> [Stated goal a]: Please select every row that contains the word "panel", treating uppercase and lowercase as different.

> [Passage to read]:
# single cichild



## t2lieu (Feb 26, 2008)

What sort of cichild would I be able to keep?

cool freshwater
community
doesn't require having more of the same kind just want one

any ideas anyone?

TL


----------



## kweenshaker (Mar 11, 2006)

what are you keeping it with? The fish in your signature?
Is it the 55 gallon?
How cool is "cool"?


----------



## Grey Legion (Mar 20, 2006)

what do you mean by cool freshwater?

What temp are you keep your tank?

Most cichlids and community fish don't mix to well, i am sure other can recommend species that suit there needs, but I would be very careful what you add.

thanks


----------



## hojimoe (Mar 7, 2008)

some smaller shellies, or yellow labs are quite gentle, however with labs you have to watch your plants as they WILL uproot them or sometimes eat them...


shellies i don't have much exp, but believe they would be fine


----------



## t2lieu (Feb 26, 2008)

whoops haha.. between 21-23


----------



## Pablo (Mar 27, 2006)

Nope. Get a heater. 

Maybe Geophagus Braziliensis, if you can find it-- but if youre not using a heater you wont have a very stable temp


----------



## Enki (Mar 26, 2008)

Ya, you need a heater for your cichlids, they are tropical fish.

ummm suggestion wise, i think any of the large cichlid would be too aggressive for the community tank. try some of the smaller cichlids..like the blue ram and the gold ram.


----------



## Riceburner (Mar 14, 2008)

Had a couple of tetras in the tank when the Jacks moved in.......HAD. 

Though one loach survives....living under the rocks.


----------

> [Task input]:

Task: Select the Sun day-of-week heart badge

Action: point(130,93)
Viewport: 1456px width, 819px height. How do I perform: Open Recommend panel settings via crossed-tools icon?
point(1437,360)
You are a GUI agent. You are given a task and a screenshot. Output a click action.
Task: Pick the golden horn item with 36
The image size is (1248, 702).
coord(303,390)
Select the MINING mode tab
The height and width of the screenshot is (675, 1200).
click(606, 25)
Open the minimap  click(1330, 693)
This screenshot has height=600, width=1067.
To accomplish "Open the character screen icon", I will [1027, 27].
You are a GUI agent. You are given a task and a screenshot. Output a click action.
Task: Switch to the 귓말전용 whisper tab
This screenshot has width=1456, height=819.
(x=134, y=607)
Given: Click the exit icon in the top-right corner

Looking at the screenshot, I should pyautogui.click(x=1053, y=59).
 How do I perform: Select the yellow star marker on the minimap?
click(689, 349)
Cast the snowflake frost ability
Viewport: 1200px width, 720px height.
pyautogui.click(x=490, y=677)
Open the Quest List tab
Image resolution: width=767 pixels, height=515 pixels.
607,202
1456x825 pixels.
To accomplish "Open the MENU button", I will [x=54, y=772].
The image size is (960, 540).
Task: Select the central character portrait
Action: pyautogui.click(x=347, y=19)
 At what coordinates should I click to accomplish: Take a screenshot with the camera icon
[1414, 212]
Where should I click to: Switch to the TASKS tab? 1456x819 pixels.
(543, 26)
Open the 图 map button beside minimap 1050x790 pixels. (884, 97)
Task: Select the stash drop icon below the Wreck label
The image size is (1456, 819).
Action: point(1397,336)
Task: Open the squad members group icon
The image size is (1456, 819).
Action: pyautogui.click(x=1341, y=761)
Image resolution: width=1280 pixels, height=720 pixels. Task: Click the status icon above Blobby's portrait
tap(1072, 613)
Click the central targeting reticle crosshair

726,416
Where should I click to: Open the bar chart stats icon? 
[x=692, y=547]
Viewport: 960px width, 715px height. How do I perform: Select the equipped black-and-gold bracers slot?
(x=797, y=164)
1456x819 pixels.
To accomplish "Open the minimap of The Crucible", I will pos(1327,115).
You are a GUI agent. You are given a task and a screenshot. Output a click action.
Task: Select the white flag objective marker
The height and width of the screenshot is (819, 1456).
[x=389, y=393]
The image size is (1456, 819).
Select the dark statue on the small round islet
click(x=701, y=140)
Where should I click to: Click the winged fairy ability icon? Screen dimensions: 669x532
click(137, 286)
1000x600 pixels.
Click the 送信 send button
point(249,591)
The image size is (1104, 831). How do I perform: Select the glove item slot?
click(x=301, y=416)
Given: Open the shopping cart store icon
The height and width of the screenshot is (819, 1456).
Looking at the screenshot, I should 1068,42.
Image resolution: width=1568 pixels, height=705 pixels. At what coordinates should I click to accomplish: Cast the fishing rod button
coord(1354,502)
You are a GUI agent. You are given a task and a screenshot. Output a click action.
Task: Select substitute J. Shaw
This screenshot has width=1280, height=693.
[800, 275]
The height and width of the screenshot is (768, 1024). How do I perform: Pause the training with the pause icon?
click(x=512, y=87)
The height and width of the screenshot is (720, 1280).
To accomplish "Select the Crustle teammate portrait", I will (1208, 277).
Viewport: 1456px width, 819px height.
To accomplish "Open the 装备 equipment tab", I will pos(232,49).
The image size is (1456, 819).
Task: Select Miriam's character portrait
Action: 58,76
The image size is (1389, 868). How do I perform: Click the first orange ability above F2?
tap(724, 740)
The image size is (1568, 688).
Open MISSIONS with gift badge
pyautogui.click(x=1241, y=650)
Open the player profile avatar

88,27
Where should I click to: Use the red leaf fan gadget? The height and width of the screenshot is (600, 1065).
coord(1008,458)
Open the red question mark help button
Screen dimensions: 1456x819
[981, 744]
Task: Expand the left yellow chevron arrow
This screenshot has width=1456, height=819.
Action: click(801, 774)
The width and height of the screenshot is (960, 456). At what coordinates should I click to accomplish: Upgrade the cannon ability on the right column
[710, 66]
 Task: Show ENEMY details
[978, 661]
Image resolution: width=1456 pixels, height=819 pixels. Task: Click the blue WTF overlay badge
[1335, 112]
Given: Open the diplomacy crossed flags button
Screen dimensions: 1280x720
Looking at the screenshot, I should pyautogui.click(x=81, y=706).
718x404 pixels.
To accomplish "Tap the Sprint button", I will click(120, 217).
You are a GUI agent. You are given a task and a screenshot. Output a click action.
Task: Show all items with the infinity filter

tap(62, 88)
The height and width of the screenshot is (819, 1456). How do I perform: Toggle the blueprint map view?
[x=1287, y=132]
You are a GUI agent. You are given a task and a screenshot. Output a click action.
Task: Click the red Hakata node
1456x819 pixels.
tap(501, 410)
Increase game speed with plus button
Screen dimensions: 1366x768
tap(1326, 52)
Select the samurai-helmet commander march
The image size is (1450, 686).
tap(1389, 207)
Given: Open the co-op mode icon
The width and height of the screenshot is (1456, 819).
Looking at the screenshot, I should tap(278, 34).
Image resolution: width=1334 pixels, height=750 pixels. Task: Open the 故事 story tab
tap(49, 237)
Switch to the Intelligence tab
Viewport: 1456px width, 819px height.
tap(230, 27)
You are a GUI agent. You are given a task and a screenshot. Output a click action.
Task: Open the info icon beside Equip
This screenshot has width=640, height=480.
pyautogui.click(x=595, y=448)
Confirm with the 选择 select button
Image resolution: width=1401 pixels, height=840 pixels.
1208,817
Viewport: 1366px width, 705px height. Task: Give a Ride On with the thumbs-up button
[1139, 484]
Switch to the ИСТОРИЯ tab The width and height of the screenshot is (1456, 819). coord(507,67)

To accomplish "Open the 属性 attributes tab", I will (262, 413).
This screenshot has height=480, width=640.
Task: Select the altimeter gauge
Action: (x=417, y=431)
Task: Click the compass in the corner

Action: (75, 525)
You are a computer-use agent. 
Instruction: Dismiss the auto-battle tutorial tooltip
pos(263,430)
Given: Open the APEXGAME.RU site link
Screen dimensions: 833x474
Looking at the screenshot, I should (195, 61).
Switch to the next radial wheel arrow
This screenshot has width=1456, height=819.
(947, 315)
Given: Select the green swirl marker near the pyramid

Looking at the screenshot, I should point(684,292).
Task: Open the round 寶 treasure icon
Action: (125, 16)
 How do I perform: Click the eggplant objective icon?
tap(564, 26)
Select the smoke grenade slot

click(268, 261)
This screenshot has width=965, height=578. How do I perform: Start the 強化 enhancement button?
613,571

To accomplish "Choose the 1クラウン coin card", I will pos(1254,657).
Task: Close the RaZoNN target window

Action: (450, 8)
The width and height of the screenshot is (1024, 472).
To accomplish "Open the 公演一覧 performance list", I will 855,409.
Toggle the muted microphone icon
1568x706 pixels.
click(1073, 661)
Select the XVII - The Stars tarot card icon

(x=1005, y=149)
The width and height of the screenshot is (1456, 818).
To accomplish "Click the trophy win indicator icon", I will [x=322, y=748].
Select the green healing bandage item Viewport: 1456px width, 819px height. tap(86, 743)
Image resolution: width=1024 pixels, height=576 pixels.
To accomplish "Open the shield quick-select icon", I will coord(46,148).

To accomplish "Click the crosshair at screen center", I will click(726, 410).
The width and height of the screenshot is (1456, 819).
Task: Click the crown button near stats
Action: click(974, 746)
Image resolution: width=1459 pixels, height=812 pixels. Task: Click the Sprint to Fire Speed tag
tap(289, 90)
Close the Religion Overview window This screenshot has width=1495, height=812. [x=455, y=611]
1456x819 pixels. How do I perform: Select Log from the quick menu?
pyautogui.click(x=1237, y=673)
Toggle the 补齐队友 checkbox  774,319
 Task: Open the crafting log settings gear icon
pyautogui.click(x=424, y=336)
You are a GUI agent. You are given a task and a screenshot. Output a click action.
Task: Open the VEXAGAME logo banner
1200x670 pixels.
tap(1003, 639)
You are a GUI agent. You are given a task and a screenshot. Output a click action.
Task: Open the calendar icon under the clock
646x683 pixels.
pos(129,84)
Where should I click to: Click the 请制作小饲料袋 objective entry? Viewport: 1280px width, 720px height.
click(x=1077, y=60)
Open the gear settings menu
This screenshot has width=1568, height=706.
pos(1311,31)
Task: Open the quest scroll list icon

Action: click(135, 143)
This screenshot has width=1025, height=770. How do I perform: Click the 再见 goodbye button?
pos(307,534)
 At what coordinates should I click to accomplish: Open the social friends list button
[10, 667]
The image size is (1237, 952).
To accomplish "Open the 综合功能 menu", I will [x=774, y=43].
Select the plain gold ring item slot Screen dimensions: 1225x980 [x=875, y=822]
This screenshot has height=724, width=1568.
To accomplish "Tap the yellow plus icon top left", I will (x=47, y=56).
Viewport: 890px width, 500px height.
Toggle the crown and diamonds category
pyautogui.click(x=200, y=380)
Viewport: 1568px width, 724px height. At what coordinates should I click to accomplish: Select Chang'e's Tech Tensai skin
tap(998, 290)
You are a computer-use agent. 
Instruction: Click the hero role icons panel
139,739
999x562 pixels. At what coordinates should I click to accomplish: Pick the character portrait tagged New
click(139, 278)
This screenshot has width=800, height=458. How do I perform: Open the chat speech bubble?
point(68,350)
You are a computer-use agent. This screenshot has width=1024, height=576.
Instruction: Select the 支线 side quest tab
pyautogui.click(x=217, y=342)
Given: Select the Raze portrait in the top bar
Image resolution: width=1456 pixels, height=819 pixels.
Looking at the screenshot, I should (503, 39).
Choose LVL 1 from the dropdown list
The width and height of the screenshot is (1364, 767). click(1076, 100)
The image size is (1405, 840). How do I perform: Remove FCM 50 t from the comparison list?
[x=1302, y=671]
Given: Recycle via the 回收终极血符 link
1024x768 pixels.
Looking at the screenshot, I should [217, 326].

> [Stated goal b]:
Answer these questions about the cichlid forum thread:
(i) What temperature range does t2lieu give for the tank?
(ii) According to hojimoe, what will yellow labs do to plants?
(iii) Which two smaller cichlids does Enki suggest?

> [Task result a]:
Viewport: 1456px width, 819px height. How do I perform: Open Recommend panel settings via crossed-tools icon?
Instruction: Click the hero role icons panel

> [Task result b]:
(i) Between 21 and 23.
(ii) They will uproot them or sometimes eat them.
(iii) The blue ram and the gold ram.